* BEGIN Text excerpt *

Nawab of Radhanpur
- Reign: 4 December 1936 – 11 February 1982
- Coronation: 4 January 1937
- Investiture: 7 April 1937
- Predecessor: Muhammad Jalaluddin Khan
- Successor: Nadir Ali Khan
- Born: 2 April 1889
- Died: 11 February 1982 (aged 92)
- Spouse: Umrao Bibi ​(m. 1925)​; Manowar Bhakte ​(m. 1929)​;
- Issue: Nur Jahan Bakhte
- Dynasty: Babi
- Father: Jorawar Khan

= Murtaza Khan (ruler) =

Nawab of Radhanpur (1936–1982)

Murtaza Khan (10 October 1899 – 11 February 1982) was Nawab of Radhanpur from 4 December 1936 until his death in 1982.
== Early life, family, and education ==
Khan was born on 10 October 1899 to Jorawar Khan. Khan was a descendant of the Babi family that had ruled Radhanpur. His father, Jorawar Khan, was the son of Murtaza Khan, who in turn was a son of Jorawar Khan, the Nawab of Radhanpur. He was educated at Radhanpur High School and Rajkumar College, Rajkot. He received administrative training under the care of Muhammad Jalaluddin Khan. He married twice: firstly, in 1925, to Umrao Bibi, a daughter of Taley Muhammad Khan, and secondly, in 1929, to Manowar Bhakte, a daughter of Muhammad Jalaluddin Khan. He had an issue, a daughter, Nur Jahan Bakhte, who married Nade Ali Khan. He himself managed the revenue administration of his villages.

* END Text excerpt *

#### [Exercises]
1. Using the article on Murtaza Khan, answer these:
(a) On what date was his coronation?
(b) At which two schools was he educated?
(c) Whose daughter was his second wife, Manowar Bhakte?
2. Write a continuation of the article on Murtaza Khan, beginning after its final sentence.
The data after this point is not needed for anything here.

* BEGIN Recorded data *

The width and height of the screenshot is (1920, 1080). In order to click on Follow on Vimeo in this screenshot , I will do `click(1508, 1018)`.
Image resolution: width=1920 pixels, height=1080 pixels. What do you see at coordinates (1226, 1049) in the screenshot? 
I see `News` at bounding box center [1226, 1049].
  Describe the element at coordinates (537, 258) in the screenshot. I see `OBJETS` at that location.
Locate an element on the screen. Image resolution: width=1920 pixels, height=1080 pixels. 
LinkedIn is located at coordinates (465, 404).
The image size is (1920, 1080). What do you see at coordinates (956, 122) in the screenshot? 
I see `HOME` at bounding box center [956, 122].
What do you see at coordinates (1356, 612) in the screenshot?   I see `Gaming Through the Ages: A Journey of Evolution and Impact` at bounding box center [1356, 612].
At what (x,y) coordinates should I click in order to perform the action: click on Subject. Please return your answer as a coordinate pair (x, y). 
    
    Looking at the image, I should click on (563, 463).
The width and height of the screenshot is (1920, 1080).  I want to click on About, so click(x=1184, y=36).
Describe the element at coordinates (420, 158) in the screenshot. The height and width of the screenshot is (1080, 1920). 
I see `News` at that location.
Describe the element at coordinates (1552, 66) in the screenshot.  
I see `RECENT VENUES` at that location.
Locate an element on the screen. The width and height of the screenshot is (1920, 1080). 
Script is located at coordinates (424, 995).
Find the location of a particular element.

* END Recorded data *

#### [Task-by-task outputs]
1.
(a) 4 January 1937
(b) Radhanpur High School and Rajkumar College, Rajkot
(c) Muhammad Jalaluddin Khan

2.
== Reign ==
Upon the death of his father-in-law, Muhammad Jalaluddin Khan, on 4 December 1936, he, succeeded him as the Nawab of Radhanpur. His succession as the ruler of Radhanpur was recognised by the Government of India on 1 January 1937, and on 4 January 1937 a religious ceremony was held to mark his succession. He was invested with full administrative powers on 7 April 1937. During his reign, in 1937 a prajamandal was established in his state, and in 1943, under the attachment scheme, semi-jurisdictional and non-jurisdictional talukas and estates covering 1,108 square miles were merged with his state which brought the its total area to 2,258 square miles. Upon the lapse of British paramountcy in Indian subcontinent, he signed, on 14 August 1947, the instrument of accession to the Dominion of India. On 6 October 1948, he signed the merger agreement whereby his state was merged into the Bombay State. On 6 September 1970, the President of India, by the powers vested in him through article 366(22) in the Constitution of India, derecognised him. Following that, he ceased enjoying the personal rights, privileges, dignities and titles he was enjoying before this order came into effect, and stopped receiving the privy purse.

== Death ==
Khan died on 11 February 1982 and was succeeded by Nadir Ali Khan.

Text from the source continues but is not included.